Well, friends. I’m going to stop fighting it. I’ll be distracted and I’ll share what I can about my distraction, among other things. Maybe some of it will make sense. Maybe something will resonate with you. Or, maybe not. Either way, here I am, grammatical errors and all.
I have my to-do list. It’s right here in my phone. I’ve read it several times today. I’ve even started working on a few tasks. I start then I switch over to the YouTube tab on my laptop and watch a little more Ukraine footage. For a few minutes, I can’t look away. I think, “how awful,” or, “how incredibly sad,” or, “they are so brave,” or, “is it me or is Zelenskyy super attractive?” I feel desperately sad right before I feel outrageously angry and then, quite confusingly, a little turned on. I remember that whole business with DT trying to coerce Zelenskyy into framing Biden and his son (remember that?) and I want to kick and scream, for all the good that would do. Feeling things isn’t the same as DOING things and this is what’s thrown my brain into utter chaos. What can I actually DO????
This sense of helplessness, of smallness and insignificance – it’s not unfamiliar. I felt it right before I went vegan (and regularly since then) when I thought, what can I (little, old me) do about the billions of animals that are unceremoniously tortured and killed for no good reason? The only thing I could think of was to at least take some personal responsibility – at least I can do that. I can refrain from participating in torture and death. It’s something, isn’t it? It’s something … but, it’s definitely not enough. Not doing shitty things is not actually doing good. It doesn’t exactly make me a hero. It was just a place to begin.

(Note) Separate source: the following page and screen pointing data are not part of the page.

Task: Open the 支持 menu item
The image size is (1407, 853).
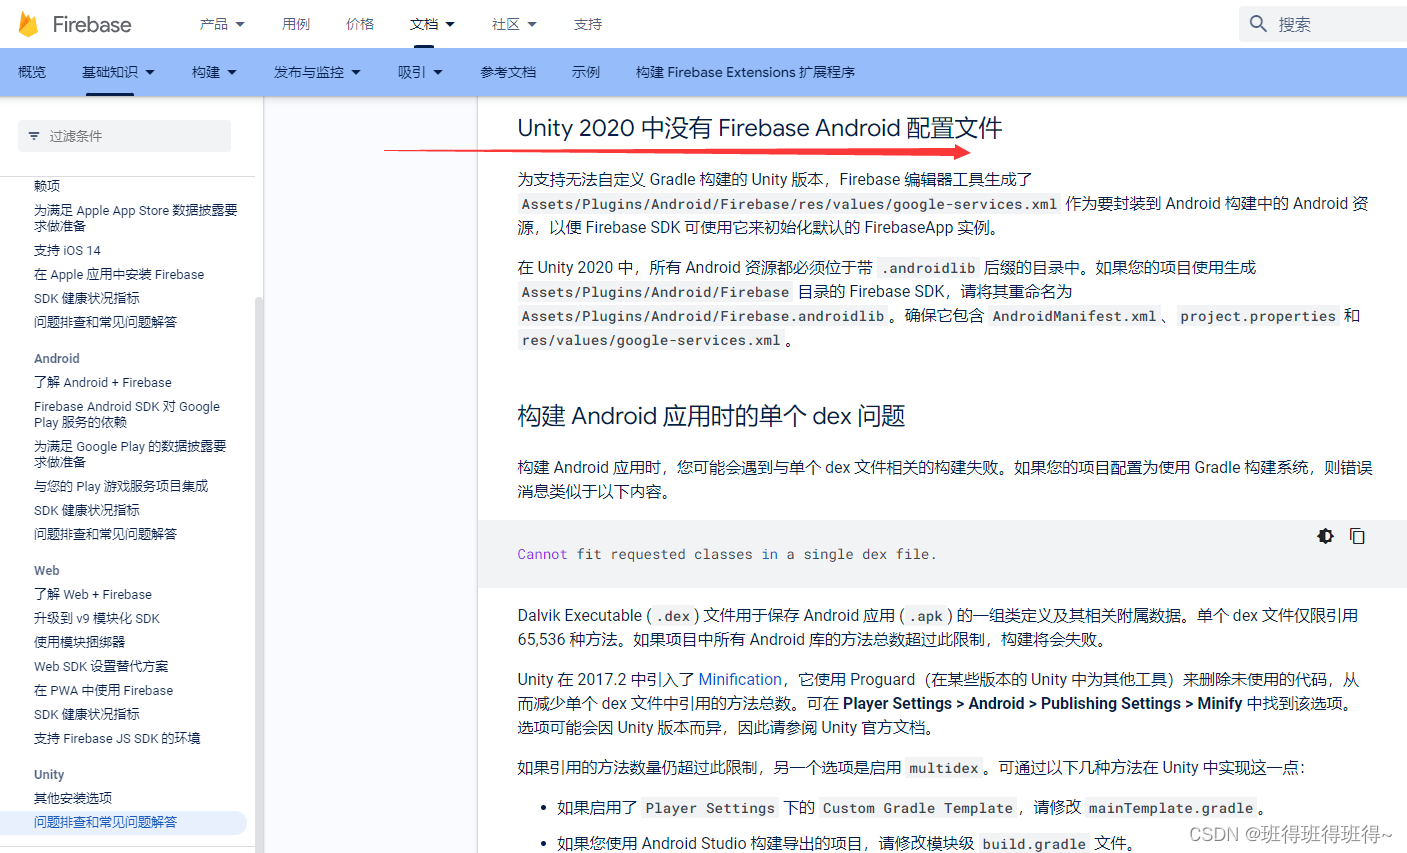Action: point(587,23)
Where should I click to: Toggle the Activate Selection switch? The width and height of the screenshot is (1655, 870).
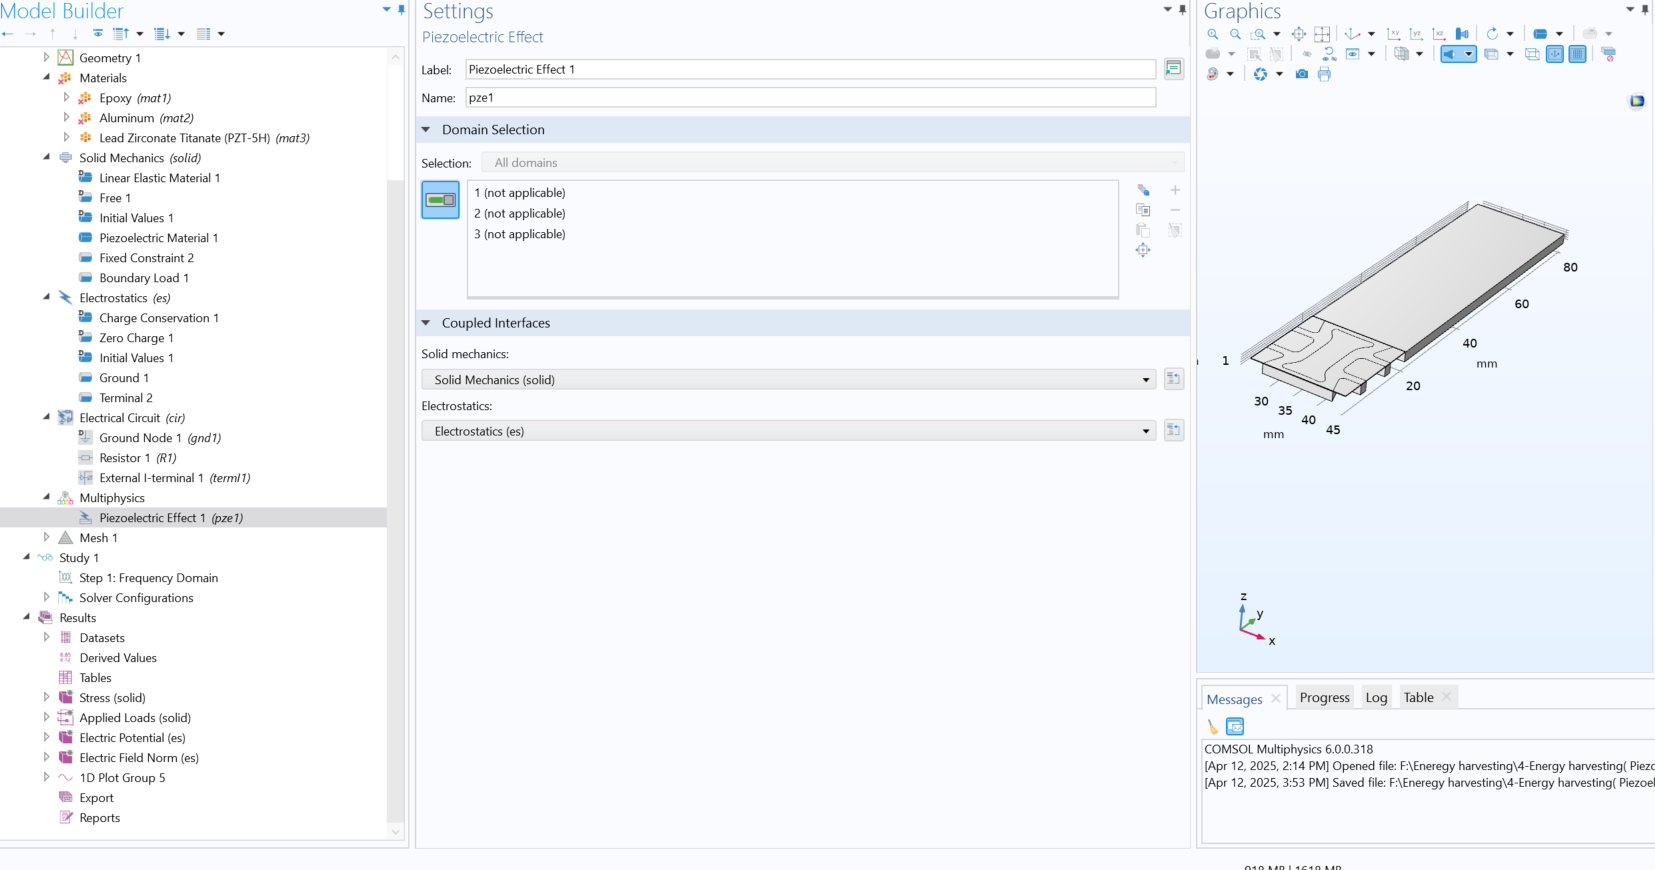coord(440,200)
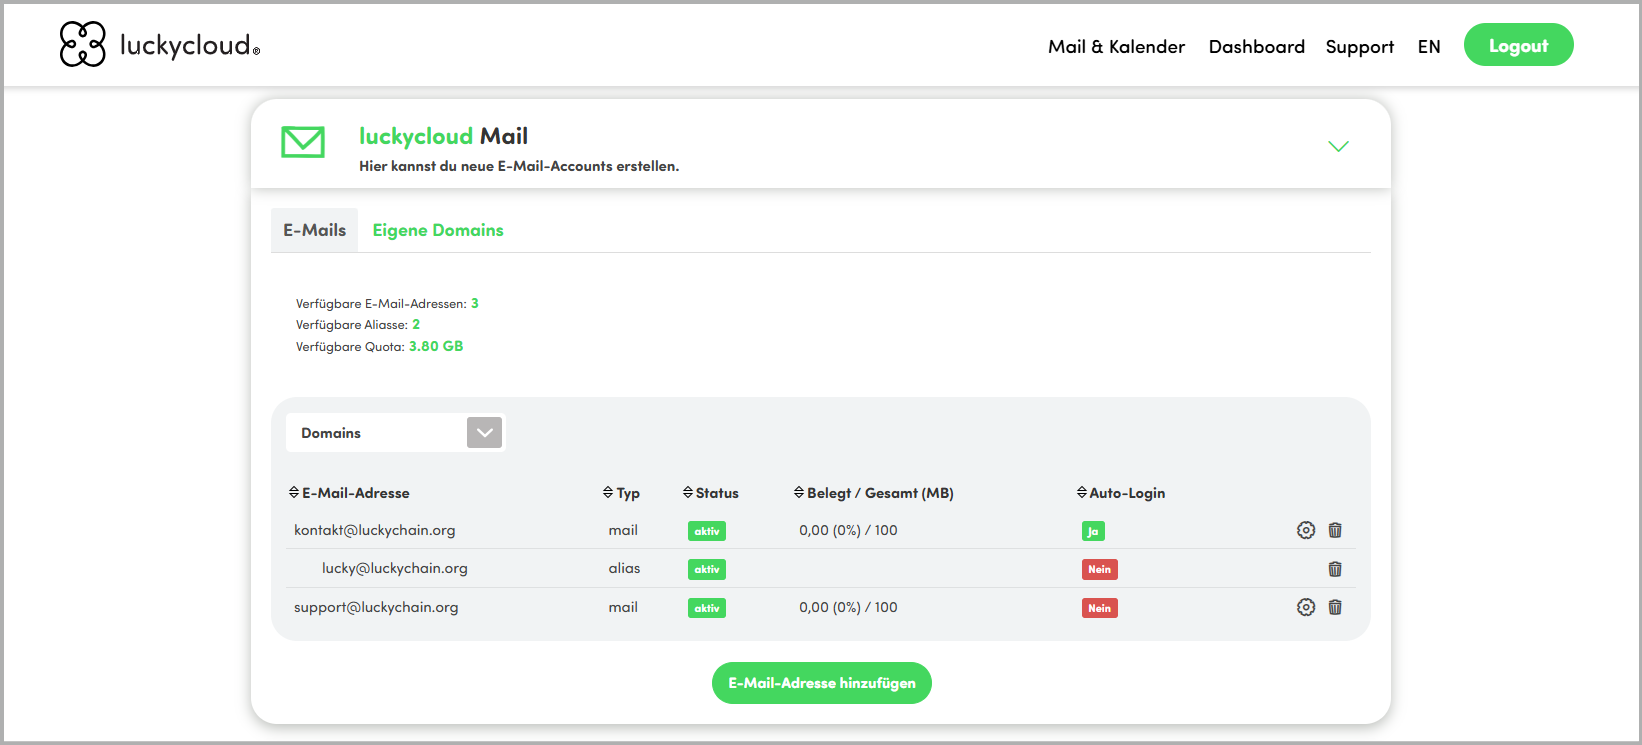1642x745 pixels.
Task: Click the green mail envelope icon
Action: click(302, 142)
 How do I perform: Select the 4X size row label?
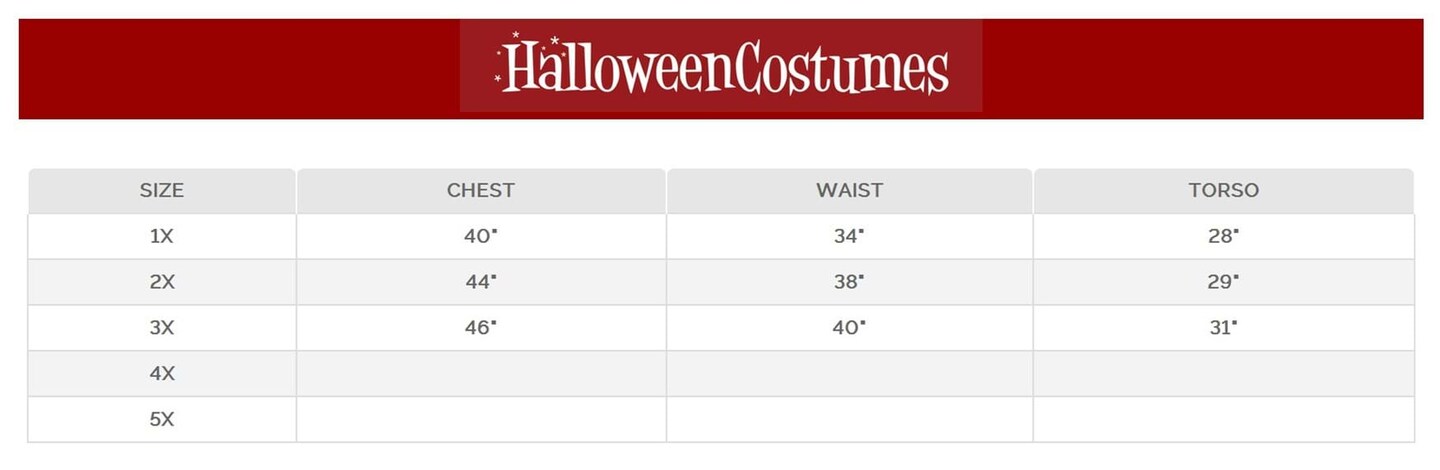[162, 374]
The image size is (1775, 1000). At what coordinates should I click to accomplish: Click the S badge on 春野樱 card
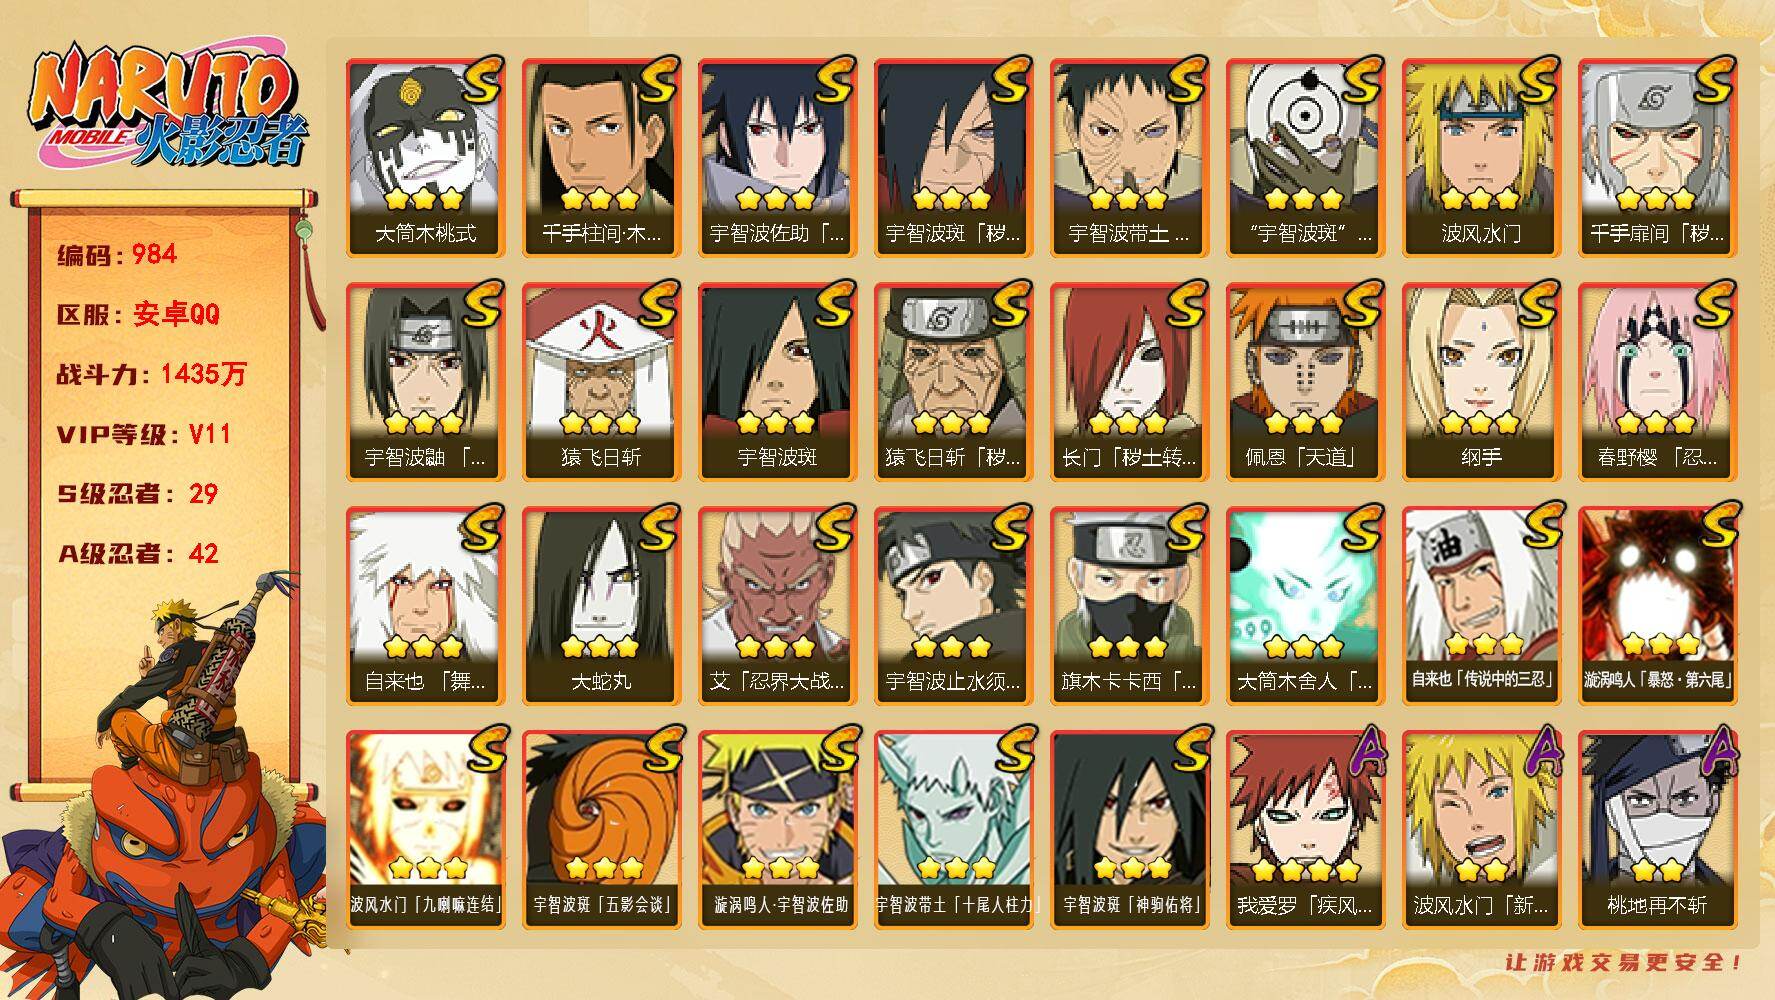[x=1717, y=303]
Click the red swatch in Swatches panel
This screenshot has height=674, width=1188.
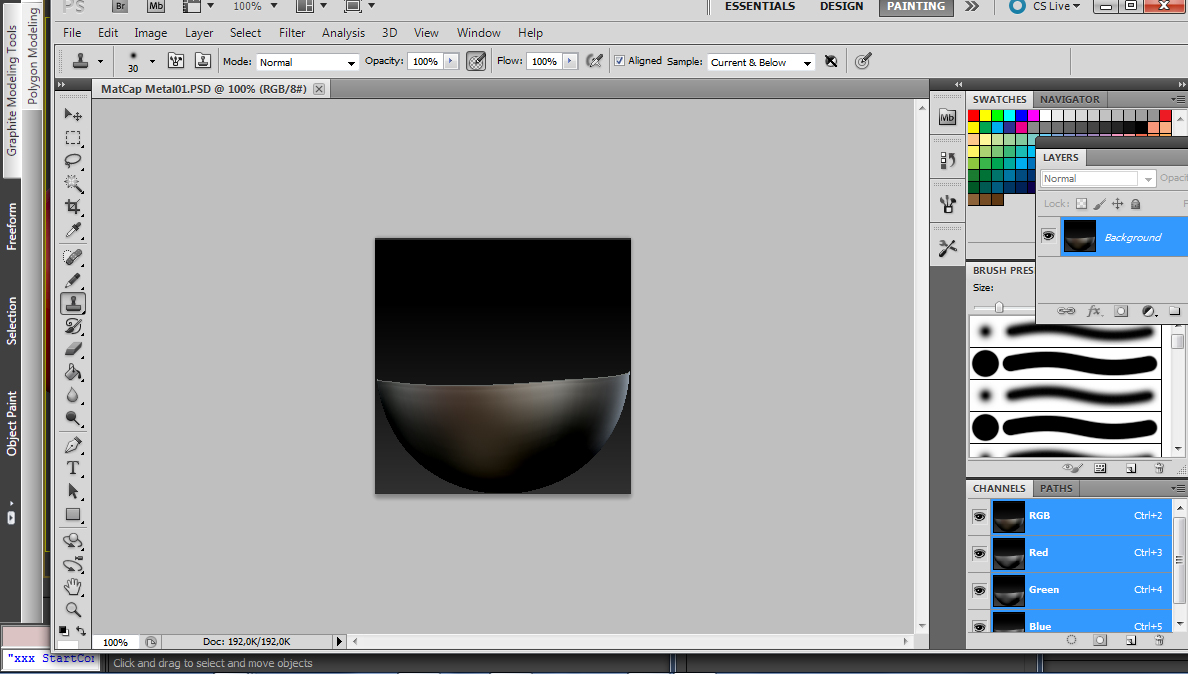pos(974,116)
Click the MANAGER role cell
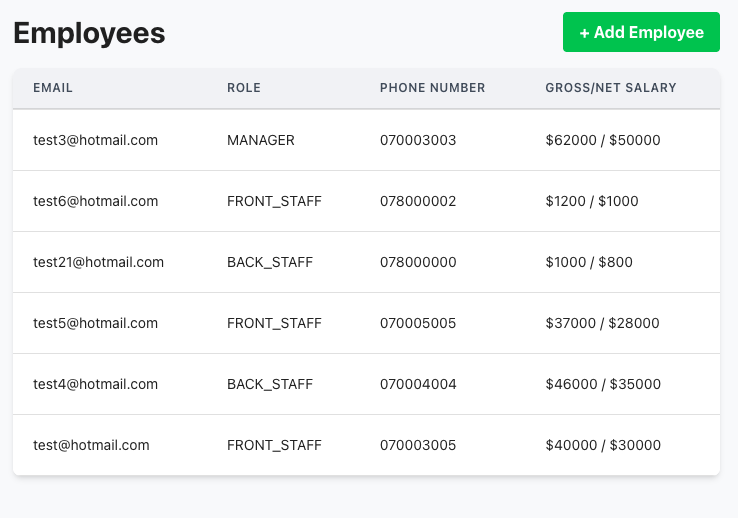738x518 pixels. [x=261, y=140]
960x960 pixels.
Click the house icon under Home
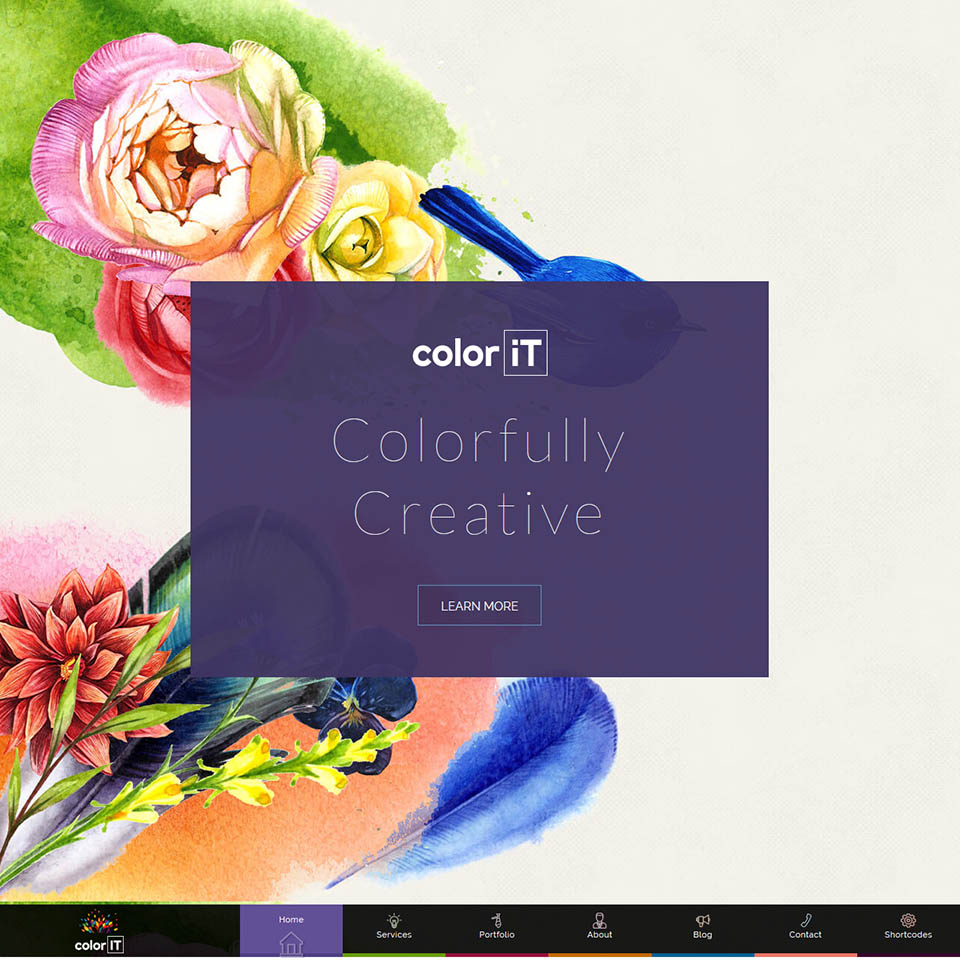(x=291, y=942)

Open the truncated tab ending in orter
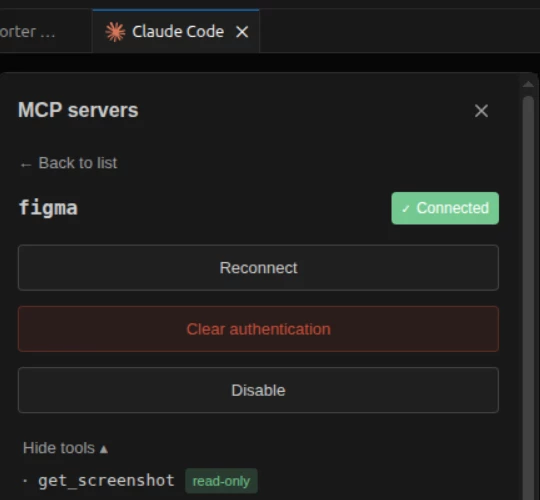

Can anyone out there relate to this? Are you feeling a little distracted or extra sensitive, maybe since Russia invaded Ukraine? Do world events, largely outside of your control, tend to throw you off balance? I’d like to share a resource that is helping me address my current experience. Cup of Empathy is one of my favorite Nonviolent Communication resources. Marianne is a gentle soul and an excellent teacher. Check out her website and YouTube Channel for more information. Here’s a message I received from Cup of Empathy a few days ago:
A few reasons why it can be hard to deal with world news:
There is something abstract about it, because for the majority of us it is far away, and yet at the same time, we get live footage that is violent and very real. This might trigger a response of fear, and for some who might immediately repress this, a certain numbness.
The term ‘war’ is associated by the brain with high stakes and high unpredictability. This triggers the brain to explore all sorts of worst-case scenarios. This is not necessarily bad, but it can be exhausting when it starts to go in a loop.
There may be feelings of guilt around being relieved not to live where the violence is. And feelings of guilt for Russians towards those in Ukraine.
I’ve noticed both myself and many others to be affected by this.
A few steps you can take:
Put your hand wherever you notice the feelings the most and then take a moment breathing in and out a few times.
1) Check your feelings, do you feel:
- tense? where in your body?
- sad? where in your body?
- powerless? where in your body?
- angry? where in your body?
2) What is your abstract NVC need? Maybe it’s:
- to be heard
- or maybe something else?
For those of you familiar with my work, you’ll no doubt notice some similarities between what Marianne says and what I’ve said. Nonviolent Communication (NVC) is a foundational part of Conversations with a Friendly Vegan. Mindfulness is naturally interwoven in NVC.